*MATERIAL SHOWN:*
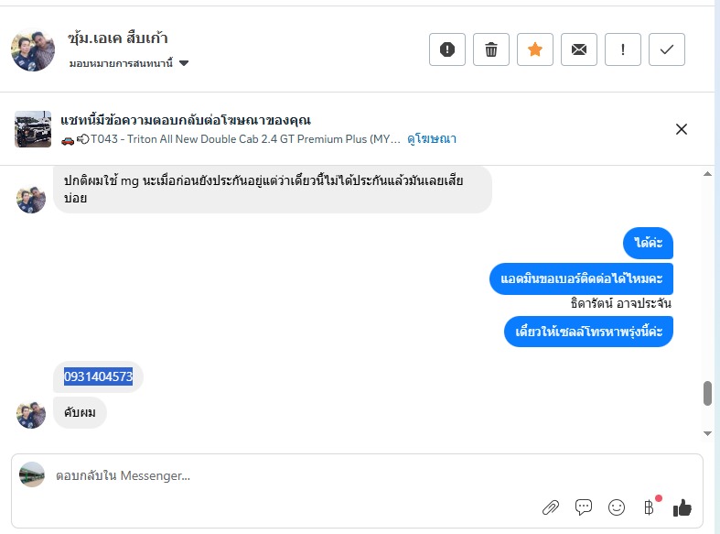
Task: Mark conversation unread with envelope icon
Action: (x=579, y=49)
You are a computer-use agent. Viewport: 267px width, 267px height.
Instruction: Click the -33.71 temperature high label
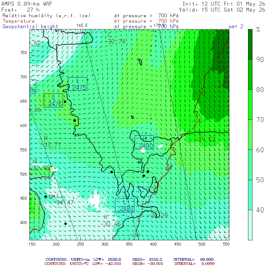pos(51,145)
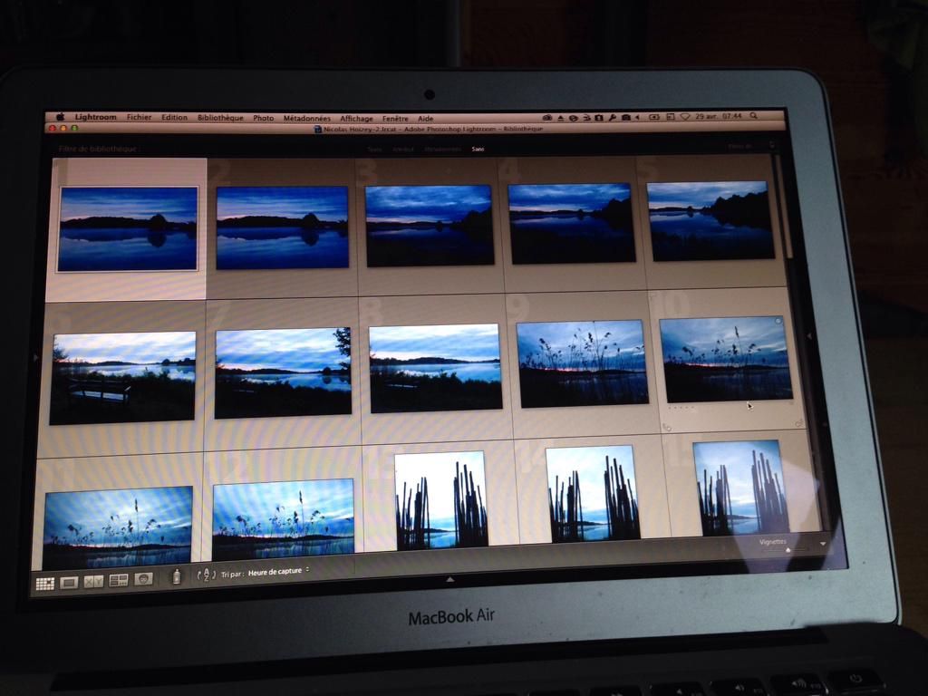
Task: Open the Métadonnées menu
Action: pyautogui.click(x=306, y=118)
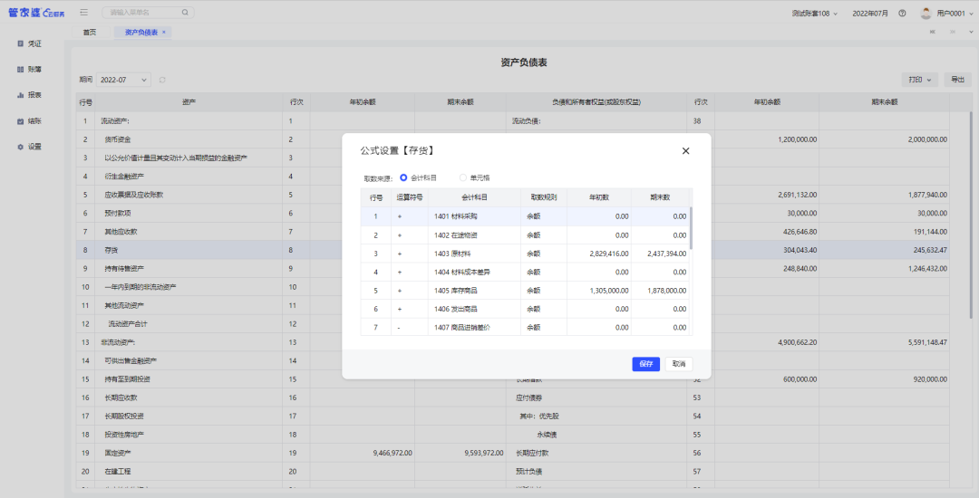Select the 会计科目 radio option
The height and width of the screenshot is (498, 979).
404,177
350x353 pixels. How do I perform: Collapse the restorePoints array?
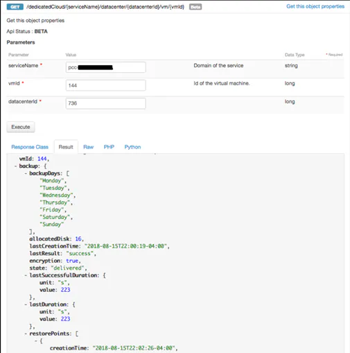[26, 334]
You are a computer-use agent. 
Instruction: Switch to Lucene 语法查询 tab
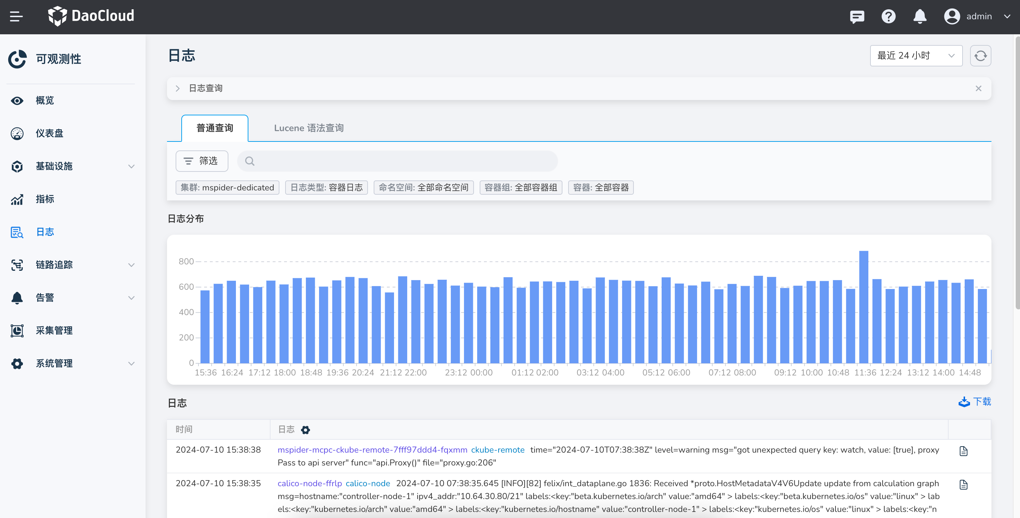click(x=308, y=128)
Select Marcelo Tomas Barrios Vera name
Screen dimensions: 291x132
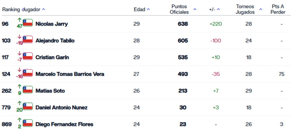click(70, 74)
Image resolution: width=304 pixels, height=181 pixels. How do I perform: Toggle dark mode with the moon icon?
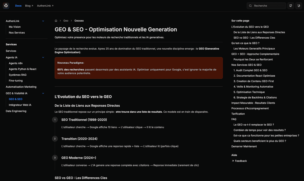(299, 6)
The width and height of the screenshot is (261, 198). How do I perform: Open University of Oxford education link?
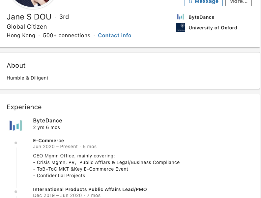[213, 28]
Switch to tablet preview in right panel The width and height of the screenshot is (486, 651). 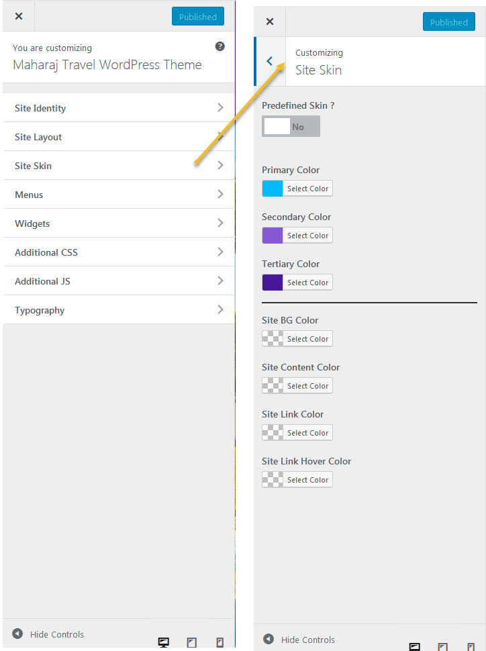coord(443,646)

*EXERCISE INSTRUCTIONS:*
Copy the part of the data that opens with the line containing "You are a computer-use agent. Viewport: 267px" and closes with the line containing "The height and", both lines included, word for word, and leave the pictures out.

*WRITTEN RESPONSE:*
You are a computer-use agent. Viewport: 267px width, 267px height.
Instruction: Click the -33.71 temperature high label
pos(51,145)
Task: Open the Métadonnées menu
Action: pyautogui.click(x=306, y=118)
Select the 会计科目 radio option
The height and width of the screenshot is (498, 979).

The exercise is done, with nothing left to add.